A Few Ideas…

For 47 Years, I Thought I Was Just Failing at “Normal”

For most of my life, I thought I was just doing whatever it took to be normal. I didn’t have a word for what I was doing—constantly scanning the room, mimicking what others did, putting on my best “socially acceptable” face even when my insides felt like a windstorm. I now know there was a word for it: masking. 

But for over 40 years, I had no idea that was what I’d been doing. I just thought I was bad at life. When I finally got diagnosed as neurodivergent, it was like someone slid a key into a lock I hadn’t realized existed. Suddenly, the parts of me I’d buried in shame—the quirks I thought were flaws, the struggles I assumed were laziness or incompetence—had context. They weren’t failures. They were traits. Real, explainable, understandable parts of a neurodivergent brain. 

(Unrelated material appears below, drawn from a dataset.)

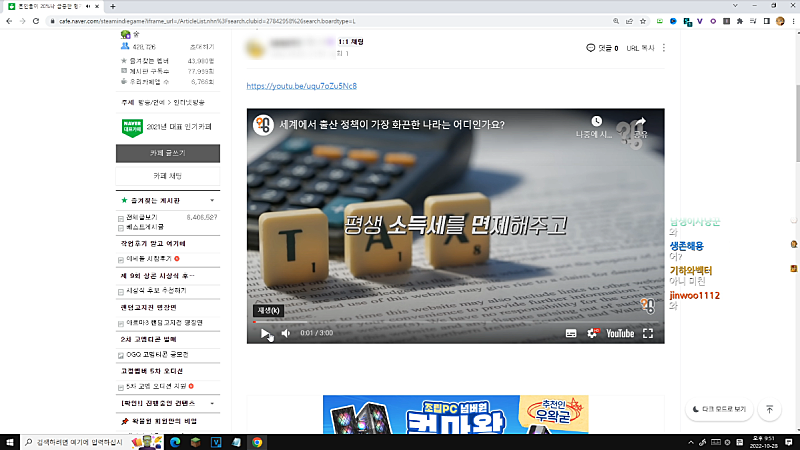Toggle the 다크 모드로 보기 dark mode button
Image resolution: width=800 pixels, height=450 pixels.
(719, 409)
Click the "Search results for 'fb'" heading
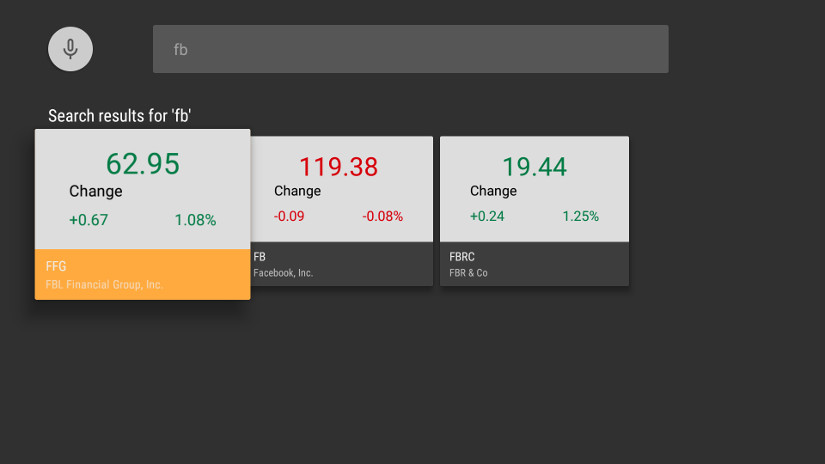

 And as I started unpacking them, so much began to make sense. Like how something as simple as “doing the laundry” never felt simple to me. It didn’t register as one task. It was multiple stacked together: sorting, carrying, loading, remembering, switching, folding, putting away. If I dared to do something else mid-process—like, say, make lunch or return a call—I’d panic, convinced I’d forget where I left off. 

Everyone else seemed to juggle just fine. I assumed I was just bad at being an adult. Or how, whenever someone asked me a question or gave me a task, it felt like my mind had to shuffle through a deck of mental index cards before I could even begin to respond. That pause, that delay? I used to beat myself up for it. “Why am I so slow?” 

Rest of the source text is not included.